Data Streaming and Small Data

JetStream: enabling high-performance event streaming across cloud data-centers

Participants : Radu Tudoran, Alexandru Costan, Gabriel Antoniu.

The easily-accessible computation power offered by cloud infrastructures coupled with the revolution of Big Data are expanding the scale and speed at which data analysis is performed. In their quest for extracting value out of the 3 Vs of Big Data, applications process larger data sets, within and across clouds. Enabling fast data transfers across geographically distributed sites becomes particularly important for applications which manage continuous streams of events in real time. Scientific applications (e.g. the Ocean Observatory Initiative or the ATLAS experiment) as well as commercial ones (e.g. Microsoft's Bing and Office 365 large-scale services) operate on tens of data-centers around the globe and follow similar patterns: they aggregate monitoring data, assess the QoS or run global data mining queries based on inter-site event stream processing.

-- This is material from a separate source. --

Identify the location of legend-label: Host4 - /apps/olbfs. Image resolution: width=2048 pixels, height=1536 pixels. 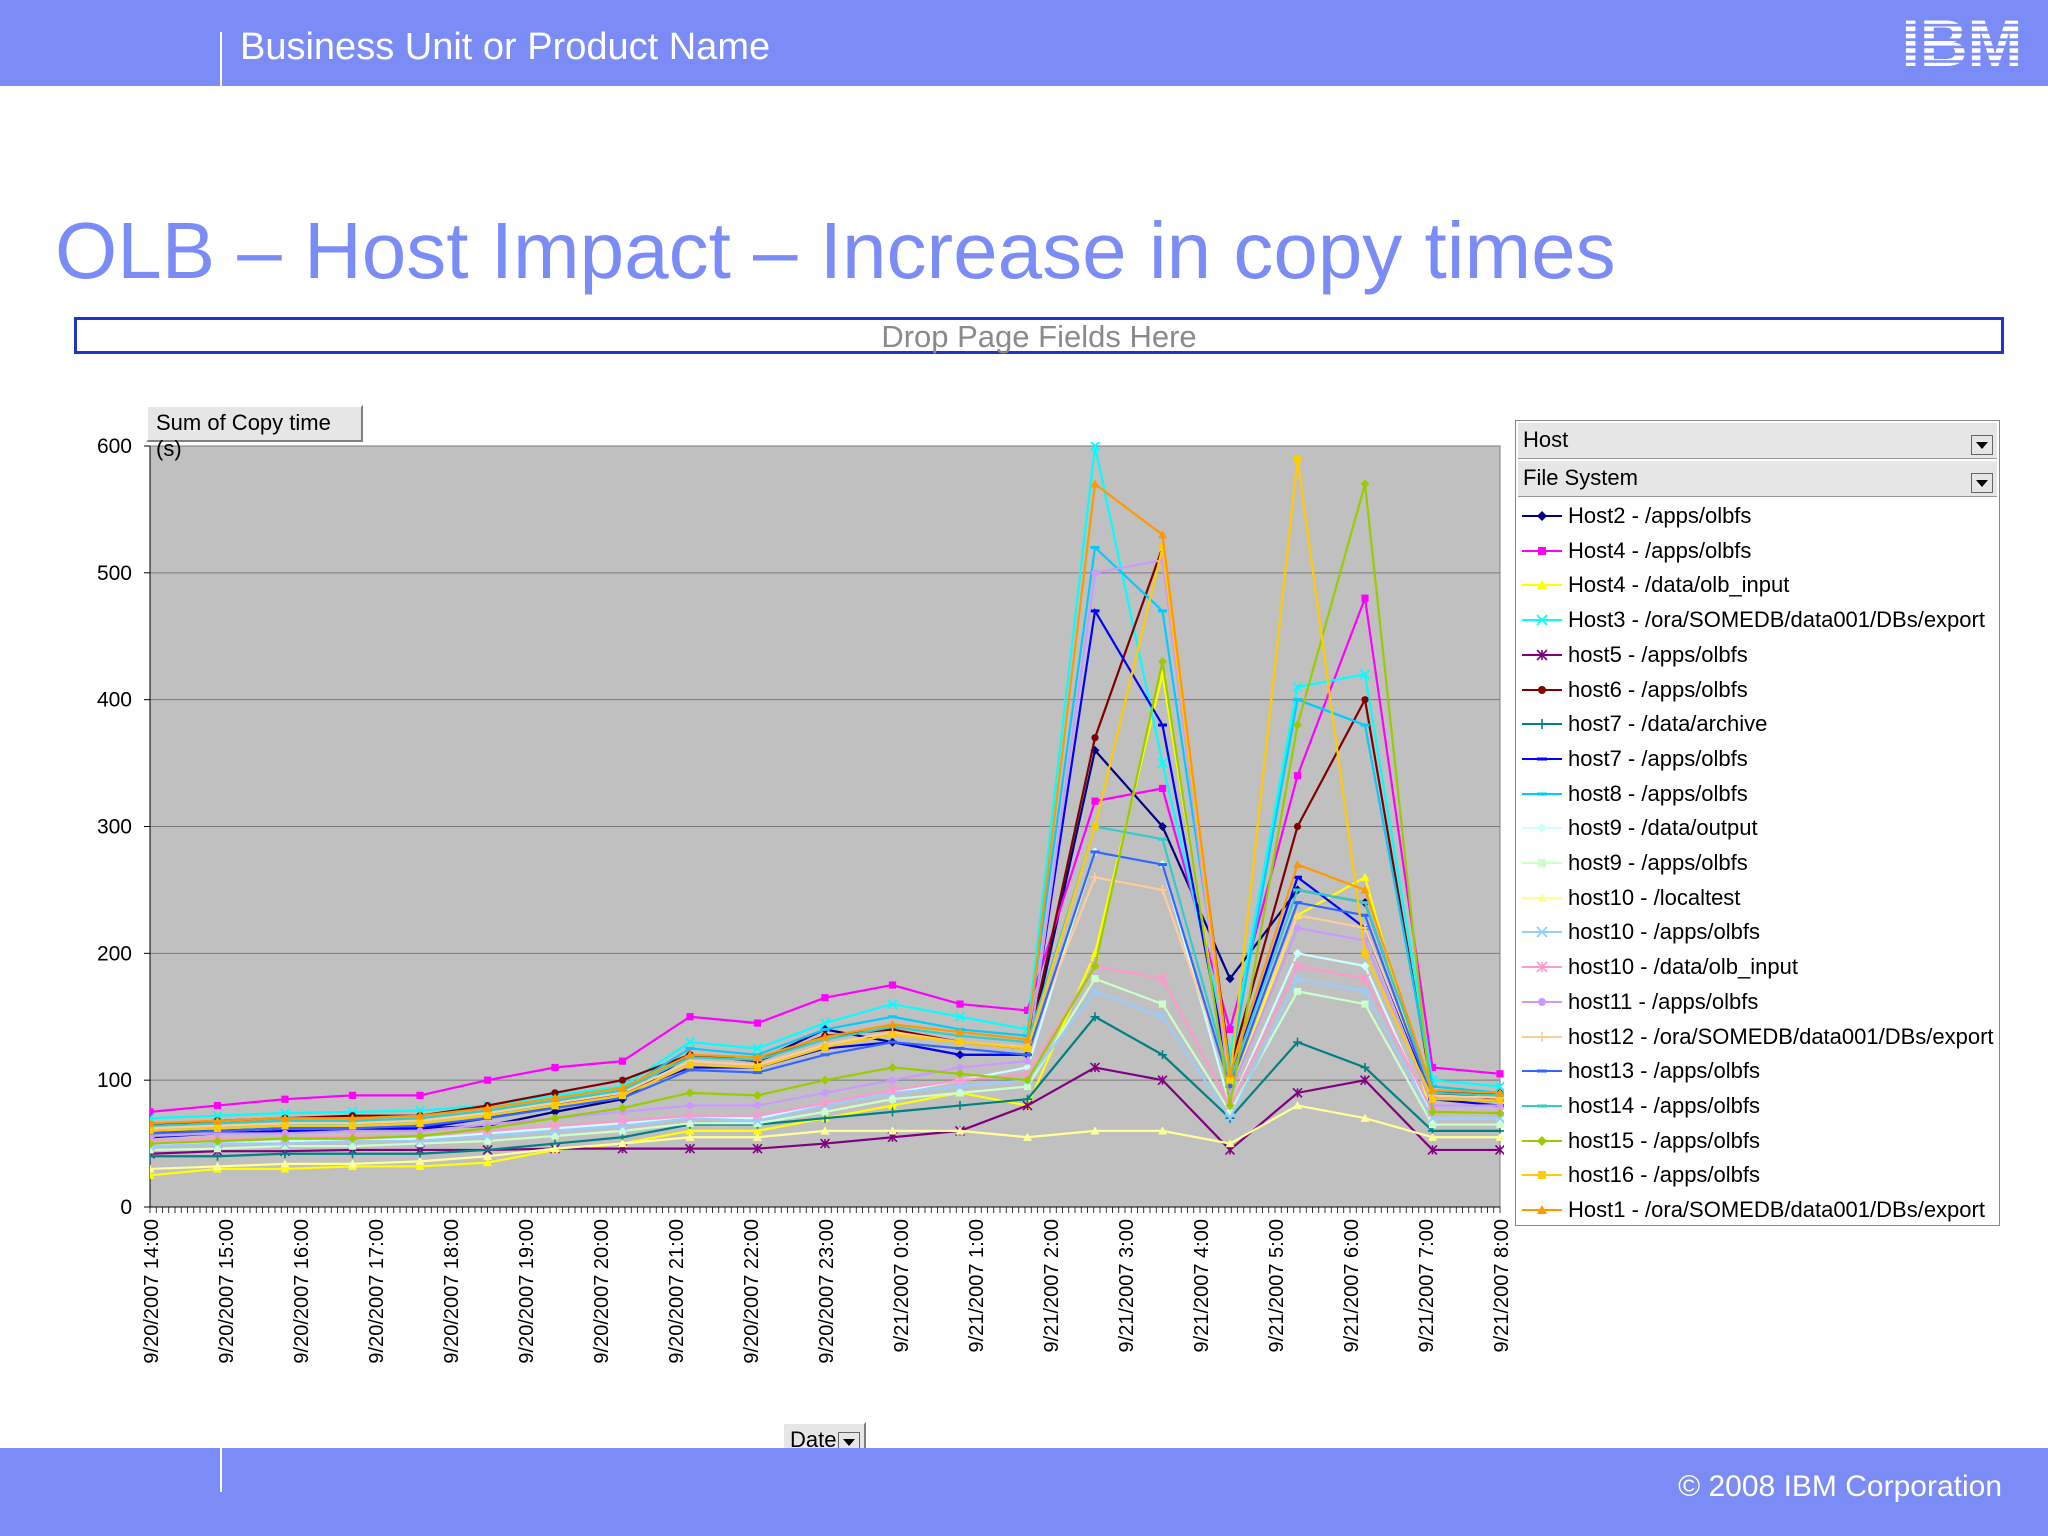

In [22] we propose a set of strategies for efficient transfers of events between cloud data-centers and we introduce JetStream: a prototype implementing these strategies as a high-performance, batch-based streaming middleware. JetStream is able to self-adapt to the streaming conditions by modeling and monitoring a set of context parameters. It further aggregates the available bandwidth by enabling multi-route streaming across cloud sites. The prototype was validated on tens of nodes from US and Europe data-centers of the Windows Azure cloud using synthetic benchmarks and with application code in the context of the Alice experiment at CERN. The results show an increase in transfer rate of 250 times over individual event streaming. Besides, introducing an adaptive transfer strategy brings an additional 25 % gain. Finally, the transfer rate can further be tripled thanks to the use of multi-route streaming.

Efficient management of many small data objects

Participants : Pierre Matri, Alexandru Costan, Gabriel Antoniu.

Large-scale intensive applications must often manage millions or even billions of small objects. Twitter, for example, has to record on average 5700 new tweets every second. Each of these objects are typically smaller than a kilobyte, and as a result, the database has to store billions of these objects. The sheer amount of objects and the small data sizes can also be found in many other applications, like sensor networks, or graph processing. Another important aspect are the access patterns of these applications where reads dominate over writes, which means the storage system has to be heavily optimized towards read performance.

To address these challenges, we are designing a novel storage system offering fast data access with minimal overhead. Learning from BlobSeer  [33] , we introduce a more efficient way to manage metadata. To this end, we propose to remove the centralised version manager and to distribute versions across the whole cluster using a distributed hash table. This greatly reduces the response times by allowing single-hop reads for most usage patterns. Additionally, this approach distributes the load over the whole cluster, thus providing a better horizontal scalability and fault tolerance.